##### DATA ROWS

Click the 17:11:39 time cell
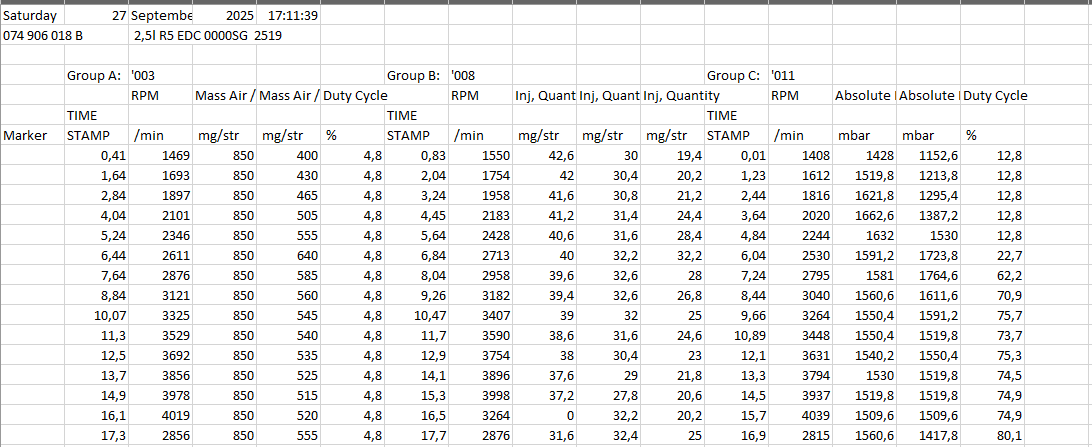Screen dimensions: 1092x447 293,17
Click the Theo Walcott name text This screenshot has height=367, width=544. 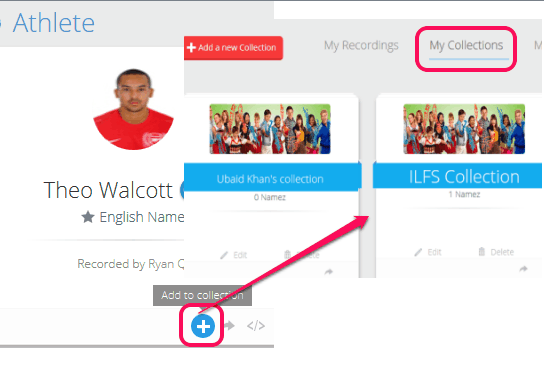tap(108, 190)
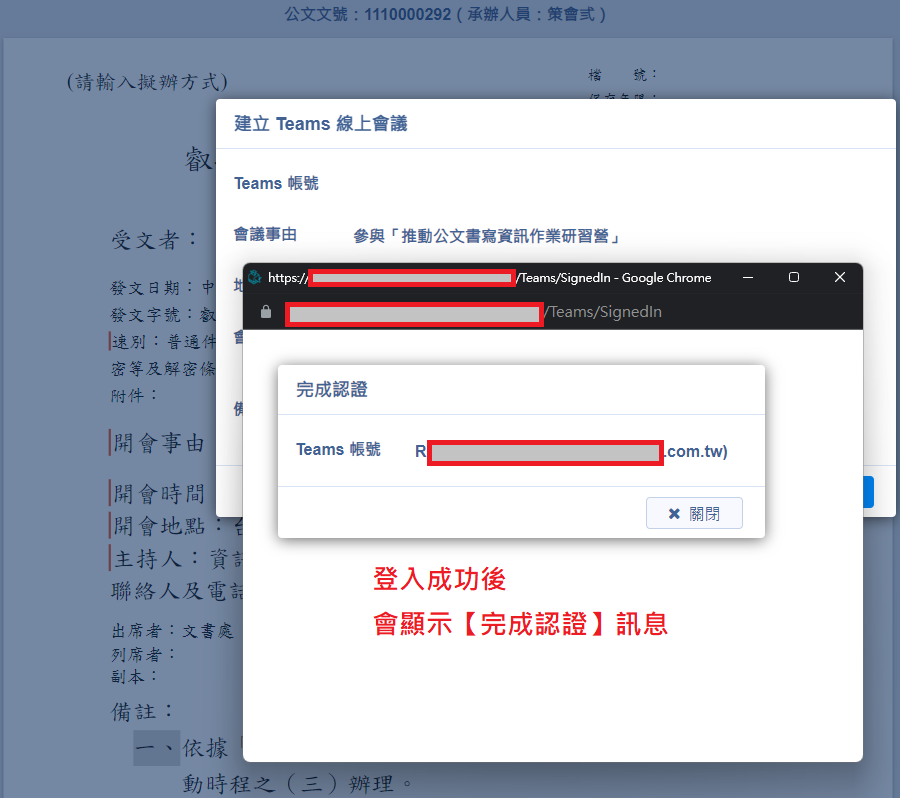Click the Teams 帳號 email value in dialog
Image resolution: width=900 pixels, height=798 pixels.
571,451
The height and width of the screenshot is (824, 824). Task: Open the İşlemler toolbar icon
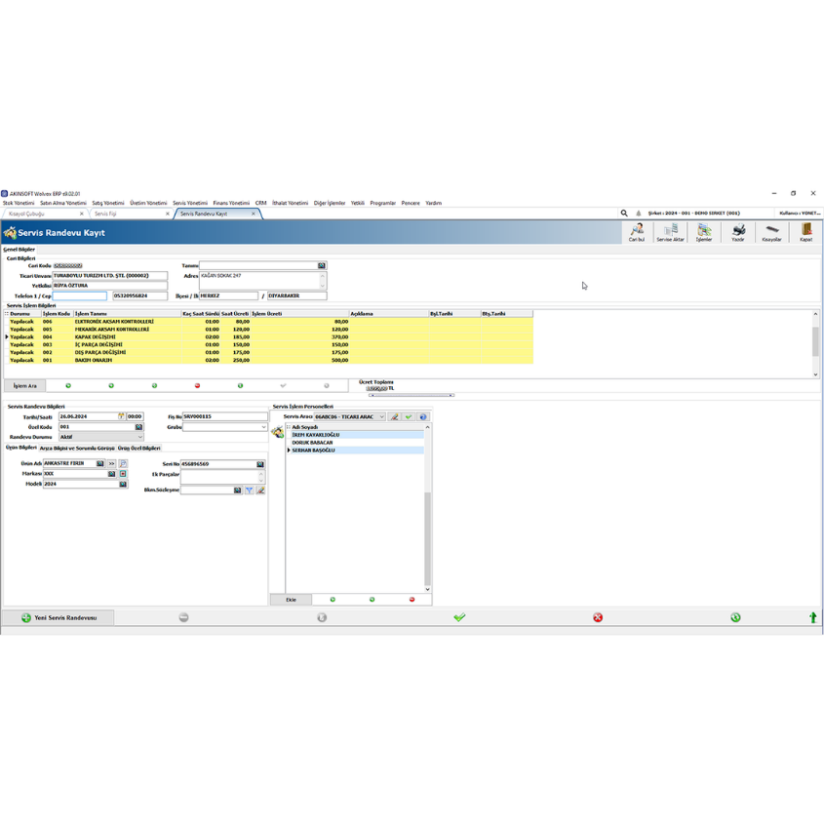coord(704,232)
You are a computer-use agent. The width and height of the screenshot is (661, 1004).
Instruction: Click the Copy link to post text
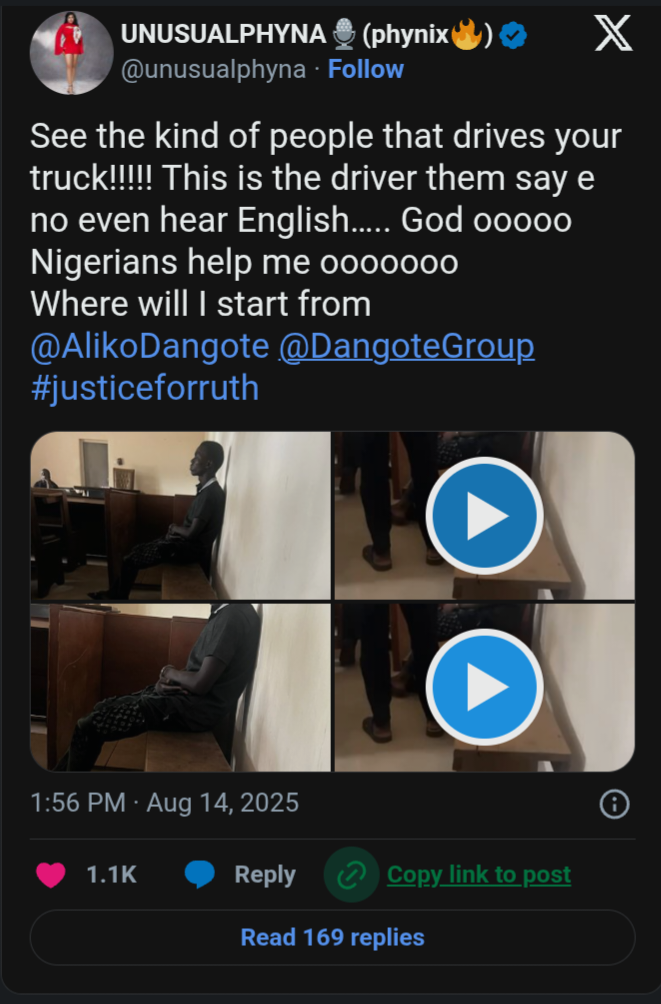[x=479, y=874]
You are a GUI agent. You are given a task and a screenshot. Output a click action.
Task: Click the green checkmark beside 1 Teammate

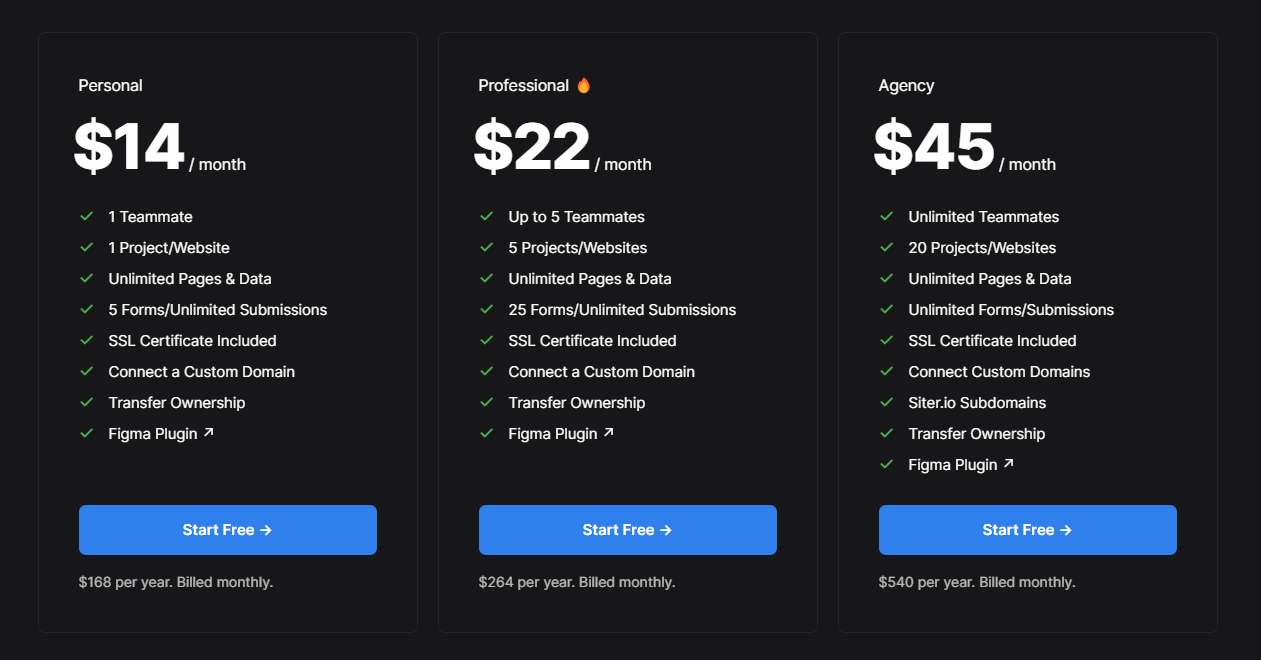(87, 216)
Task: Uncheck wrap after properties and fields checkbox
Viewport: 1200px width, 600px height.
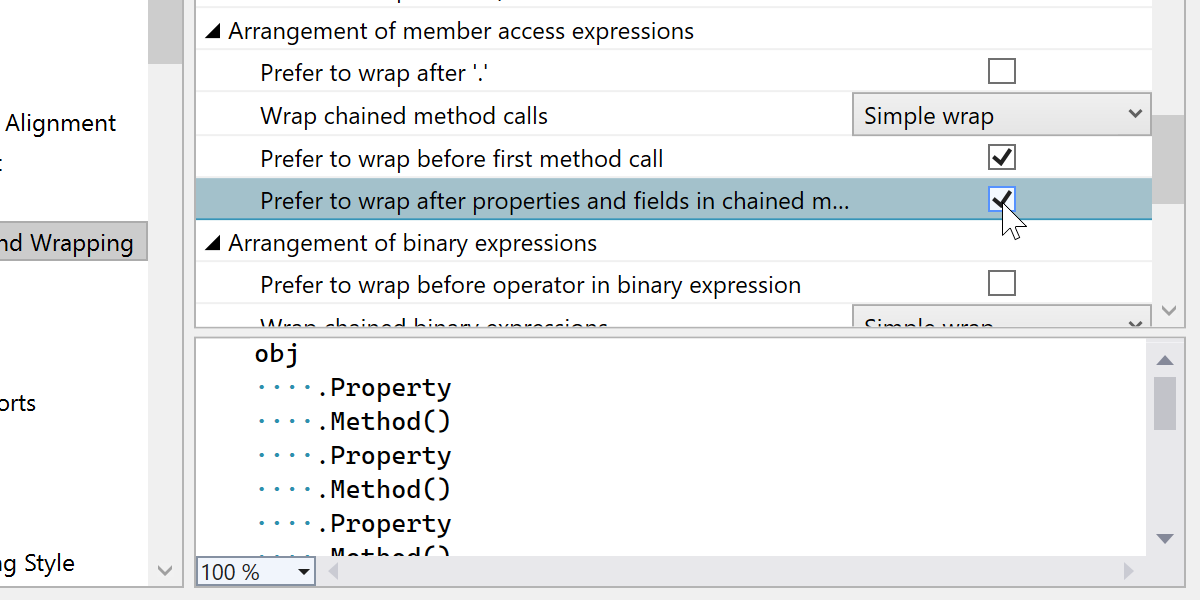Action: tap(1001, 200)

##########

Rewrite the material from the line containing "The height and" up to and including its final line, requests included, and shift every coordinate in the answers by -54. Leave the pictures out.

EXERCISE OUTPUT:
The height and width of the screenshot is (824, 824). Task: Open the İşlemler toolbar icon
coord(650,178)
You are a computer-use agent. The width and height of the screenshot is (661, 1004).
Instruction: Click the Copy link to post text
[x=425, y=820]
You are a GUI agent. You are given a task and a screenshot. Output a click action.
Task: Click the green checkmark beside 1 Teammate

(33, 162)
Task: Uncheck wrap after properties and fields checkbox
Viewport: 1200px width, 600px height.
Action: tap(947, 146)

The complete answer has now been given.